__Selected text__:
----

Online Learning for Alumni
Yale currently offers online courses on a variety of platforms including Coursera, Open Yale Courses, YouTube, and iTunes U. Yale’s philosophy of teaching and learning begins with the goal of providing a broadly based and highly disciplined approach to higher education.
Yale on Coursera:
Yale has partnered with Coursera, a MOOC platform, to amplify the impact of great teaching beyond the campus. Coursera allows free access to high-quality educational materials with a social, interactive approach designed to assess learning.
Open Yale Courses:
Open Yale Courses (OYC) provides lectures and other materials from selected Yale College courses to the public. The courses span the full range of liberal arts disciplines, including humanities, social sciences, and physical and biological sciences. Registration and enrollment is not required and course do not offer credit hours, degrees, or certificates.

----

__Supplied material__:
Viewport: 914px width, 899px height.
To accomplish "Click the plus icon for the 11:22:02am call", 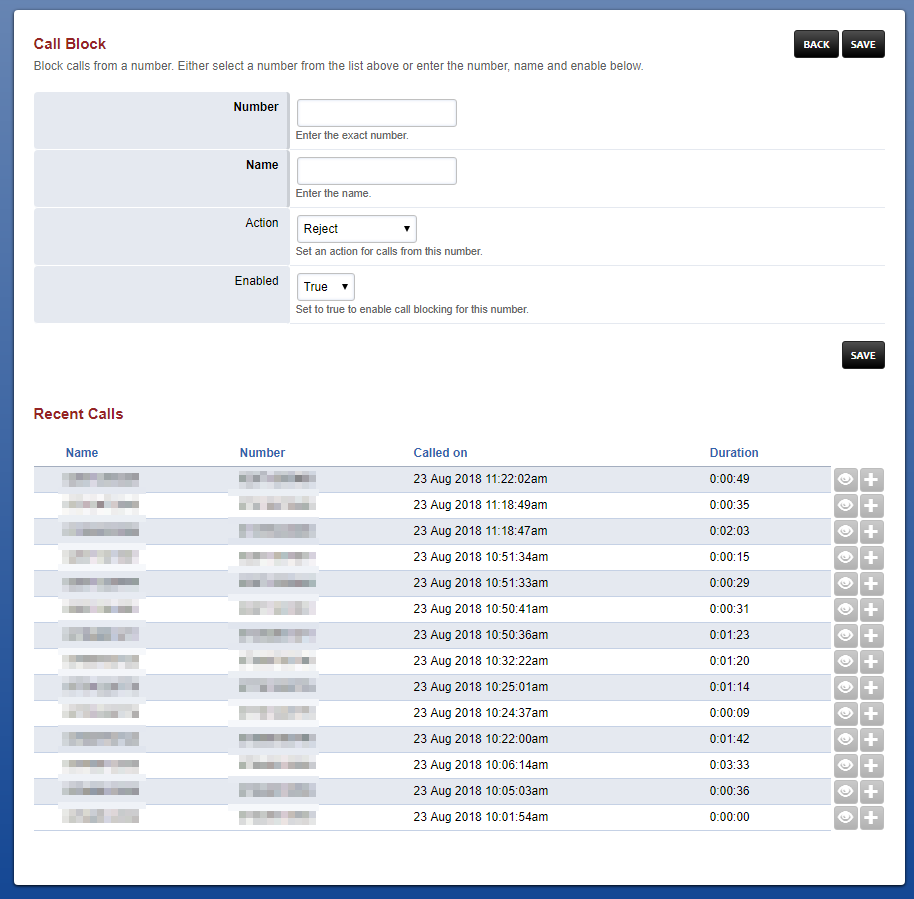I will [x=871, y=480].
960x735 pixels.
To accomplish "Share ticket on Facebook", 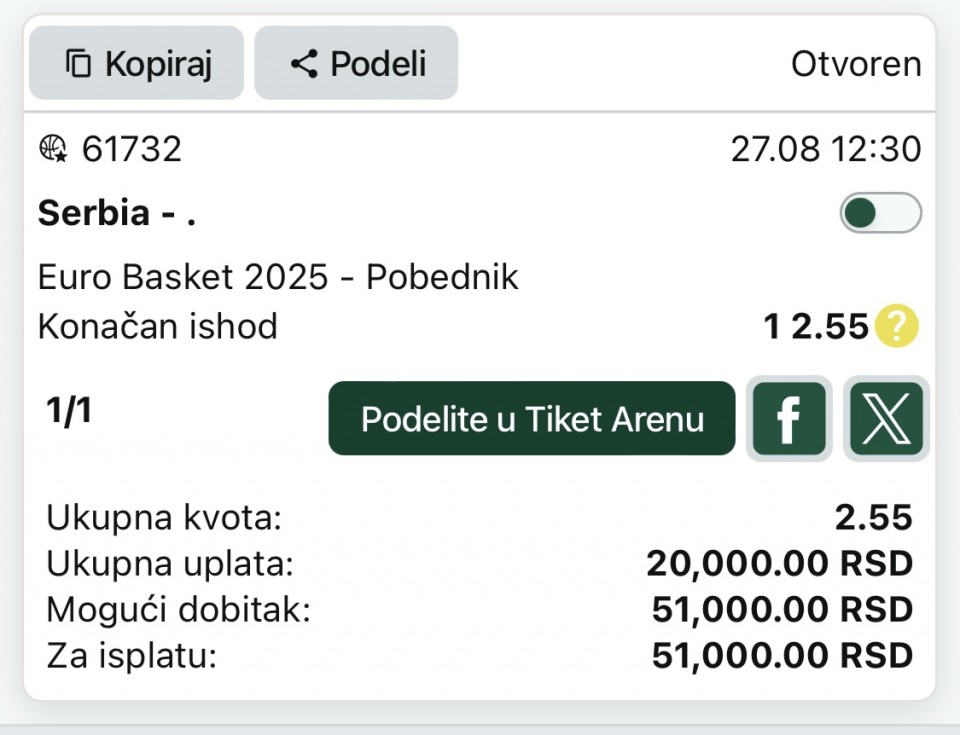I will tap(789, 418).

----

__Problem A__:
Answer these questions from the text about Yale's online learning for alumni:
(i) On which platforms does Yale currently offer online courses?
(ii) What kind of platform is Coursera described as?
(iii) Which disciplines do the Open Yale Courses span?
__Problem B__: Extend the text about Yale's online learning for alumni beyond its final sentence.

__Answer box A__:
(i) Coursera, Open Yale Courses, YouTube, and iTunes U.
(ii) A MOOC platform.
(iii) The full range of liberal arts disciplines, including humanities, social sciences, and physical and biological sciences.

__Answer box B__:
Yale on YouTube:
The Yale Courses channel on YouTube provides entry into the core of the University via its classrooms and academic programs. This channel includes complete sets of lectures from the Open Yale Courses initiative. Complementary syllabi, transcripts, and other resources may also be accessed from the Open Yale Courses site.
Yale on iTunesU:
Listen to Yale faculty, visitors, and performers from a variety of on-campus events and lectures.
Cervantes' Don Quixote
The course facilitates a close reading of Don Quixote in the artistic and historical context of renaissance and baroque Spain. Students are also expected to read four of Cervantes’ Exemplary Stories, Cervantes’ Don Quixote: A Casebook, and J.H. Elliott’s Imperial Spain. Cervantes’ work will be discussed in relation to paintings by Velázquez. The question of why Don Quixote is read today will be addressed throughout the course. Students are expected to know the book, the background readings and the materials covered in the lectures and class discussions.
Philosophy and Science of Human Nature
Philosophy and the Science of Human Nature pairs central texts from Western philosophical tradition (including works by Plato, Aristotle, Epictetus, Hobbes, Kant, Mill, Rawls, and Nozick) with recent findings in cognitive science and related fields. The course is structured around three intertwined sets of topics: Happiness and Flourishing; Morality and Justice; and Political Legitimacy and Social Structures.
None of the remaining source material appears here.